The common SNP analysis for both treatment response outcomes showed no statistically significant results. However the first-ranking SNP, rs12748961 (close to SLC45A3) which was previously described in relation with the number of peripheral blood basophils (components of allergic inflammation),25 is 2 kb away from a SNP associated with lung function decline in asthma (rs16856186, r2 with rs12748961=0.002).26

The burden tests for treatment response did not reveal statistically significant associations. DOCK2 was found in the top-20 of both the T1 and SKAT test of FEV1%pred-based treatment response, as was BACH2. The fact that we did not find rare variants with a large effect size might suggest that their importance for complex diseases such as asthma is small.

The greatest strength of our study is the longitudinal nature of the data, with follow-up for 2 years, and measurements of several clinically relevant phenotypes in a standardized way. Using a mixed model, we made optimal use of this data. In addition the cohort was well characterized, and treatment was standardized. With these features this study is a unique albeit small resource for asthma related investigations. The main weakness of our study is the low number of participants. This results in low power to find associations, although this is partially compensated by the longitudinal data. Our replication of associations at the 17q12-21 locus shows that a relatively low number of participants may be useful in (pharmaco)genetic research, if detailed phenotype data are available. The assessment of treatment responses in children with asthma is complex and response phenotypes are often simplified and do not take into account fluctuations of symptoms over time.27 We were able to assess phenotypes over a longer time period, diminishing the impact of fluctuating phenotypes and measurement errors.

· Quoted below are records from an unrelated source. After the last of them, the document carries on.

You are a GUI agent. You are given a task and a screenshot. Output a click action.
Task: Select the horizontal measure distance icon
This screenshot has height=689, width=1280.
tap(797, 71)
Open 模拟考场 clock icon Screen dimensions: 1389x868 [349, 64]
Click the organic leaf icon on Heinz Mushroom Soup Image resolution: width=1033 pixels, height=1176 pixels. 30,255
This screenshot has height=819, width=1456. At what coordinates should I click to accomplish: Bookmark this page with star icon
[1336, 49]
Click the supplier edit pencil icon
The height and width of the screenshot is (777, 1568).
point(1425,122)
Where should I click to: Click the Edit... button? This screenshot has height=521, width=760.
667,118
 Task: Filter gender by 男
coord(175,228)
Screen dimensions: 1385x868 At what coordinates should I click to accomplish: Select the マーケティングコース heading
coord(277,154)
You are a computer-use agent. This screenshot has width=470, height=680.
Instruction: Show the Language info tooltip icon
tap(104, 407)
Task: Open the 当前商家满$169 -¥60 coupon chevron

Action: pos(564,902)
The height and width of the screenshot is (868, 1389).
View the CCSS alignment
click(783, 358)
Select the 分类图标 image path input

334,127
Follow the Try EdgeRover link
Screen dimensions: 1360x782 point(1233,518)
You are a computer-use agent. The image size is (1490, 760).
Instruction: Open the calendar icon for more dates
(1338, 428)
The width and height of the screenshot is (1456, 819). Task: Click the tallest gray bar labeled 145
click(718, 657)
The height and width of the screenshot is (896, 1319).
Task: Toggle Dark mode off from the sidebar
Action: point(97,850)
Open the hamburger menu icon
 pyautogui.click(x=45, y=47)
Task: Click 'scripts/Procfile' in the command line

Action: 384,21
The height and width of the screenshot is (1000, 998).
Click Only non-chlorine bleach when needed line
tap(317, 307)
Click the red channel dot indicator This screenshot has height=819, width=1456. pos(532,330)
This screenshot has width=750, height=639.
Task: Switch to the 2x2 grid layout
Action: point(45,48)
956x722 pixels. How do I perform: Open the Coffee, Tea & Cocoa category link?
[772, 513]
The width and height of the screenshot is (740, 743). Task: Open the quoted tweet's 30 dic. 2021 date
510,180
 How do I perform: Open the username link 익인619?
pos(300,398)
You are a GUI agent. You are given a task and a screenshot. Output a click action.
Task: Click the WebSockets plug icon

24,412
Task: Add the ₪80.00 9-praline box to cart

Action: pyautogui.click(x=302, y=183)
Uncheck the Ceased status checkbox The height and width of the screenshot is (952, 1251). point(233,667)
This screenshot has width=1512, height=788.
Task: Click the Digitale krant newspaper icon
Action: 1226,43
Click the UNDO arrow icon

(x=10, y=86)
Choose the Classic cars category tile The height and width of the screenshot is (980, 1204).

In conclusion, we used the exome chip to find SNPs associated with lung function and AHR, and their treatment response based on the improvement of both variables during ICS treatment. We could not identify rare SNPs with major effects on these asthma phenotypes. We did show that the main asthma risk allele from GWAS8 (in the 17q12-21 locus) was more frequent in our population than in unaffected Dutch controls. This locus is associated with FEV1%pred, AHR to methacholine and AHR-based treatment response, with rs72821893 in KRT25 as the most significant result for all three outcomes. Our study suggests that the 17q12-21 locus affects both asthma and treatment response to ICS in asthma.